DOiP

Clinical data
- Other names: DOIP; DOiP; DOiPr; 2,5-Dimethoxy-4-isopropylamphetamine; 4-Isopropyl-2,5-dimethoxyamphetamine
- Routes of administration: Oral
- Drug class: Serotonergic psychedelic; Hallucinogen

Legal status
- Legal status: CA: Schedule I; DE: NpSG (Industrial and scientific use only); UK: Class A;

Pharmacokinetic data
- Duration of action: Unknown

Identifiers
- IUPAC name 1-[2,5-Dimethoxy-(propan-2-yl)phenyl]propan-2-amine;
- CAS Number: 42306-96-7 53581-56-9 (hydrochloride salt);
- PubChem CID: 44265275;
- ChemSpider: 23108724;
- UNII: PF0P8RBU0X;
- CompTox Dashboard (EPA): DTXSID901032534 ;

Chemical and physical data
- Formula: C_{14}H_{23}NO_{2}
- Molar mass: 237.343 g·mol^{−1}
- 3D model (JSmol): Interactive image;
- SMILES COC1=C(C=C(C(=C1)C(C)C)OC)CC(C)N;
- InChI InChI=1S/C14H23NO2/c1-9(2)12-8-13(16-4)11(6-10(3)15)7-14(12)17-5/h7-10H,6,15H2,1-5H3; Key:UEEAUFJYLUJWQJ-UHFFFAOYAM;

= 2,5-Dimethoxy-4-isopropylamphetamine =

Psychedelic drug

DOiP, or DOiPr, also known as 2,5-dimethoxy-4-isopropylamphetamine, is a psychedelic drug of the phenethylamine, amphetamine, and DOx families.

==Use and effects==
In his book PiHKAL (Phenethylamines I Have Known and Loved), Alexander Shulgin describes DOiP as being at least an order of magnitude less potent than DOPR, with doses of 20 to 30 mg orally required to produce clear changes in mental state. The specific effects of DOiP have not been described.

==Pharmacology==
===Pharmacodynamics===
The receptor interactions of DOiP have been studied.

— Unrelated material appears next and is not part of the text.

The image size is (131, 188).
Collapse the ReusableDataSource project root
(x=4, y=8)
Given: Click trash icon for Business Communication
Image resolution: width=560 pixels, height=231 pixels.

DOiP substitutes for DOM in rodent drug discrimination tests, but it is several-fold less potent than other DOx drugs like DOM, DOET, and DOPR, though it is similar in potency to DOBU.

==Chemistry==
===Synthesis===
The chemical synthesis of DOiP has been described.

===Analogues===
Analogues of DOiP include DOM, DOET, DOPR, DOBU, DOiB, and 2C-iP, among others.

==History==
DOiP was first described in the scientific literature by F. Aldous and colleagues in 1974. It was not included as an entry and was only briefly mentioned in Alexander Shulgin's 1991 book PiHKAL (Phenethylamines I Have Known and Loved). However, DOiP was subsequently included as an entry in Shulgin's 2011 book The Shulgin Index, Volume One: Psychedelic Phenethylamines and Related Compounds.

==Society and culture==
===Legal status===
DOiP is a controlled substance in Canada under phenethylamine blanket-ban language.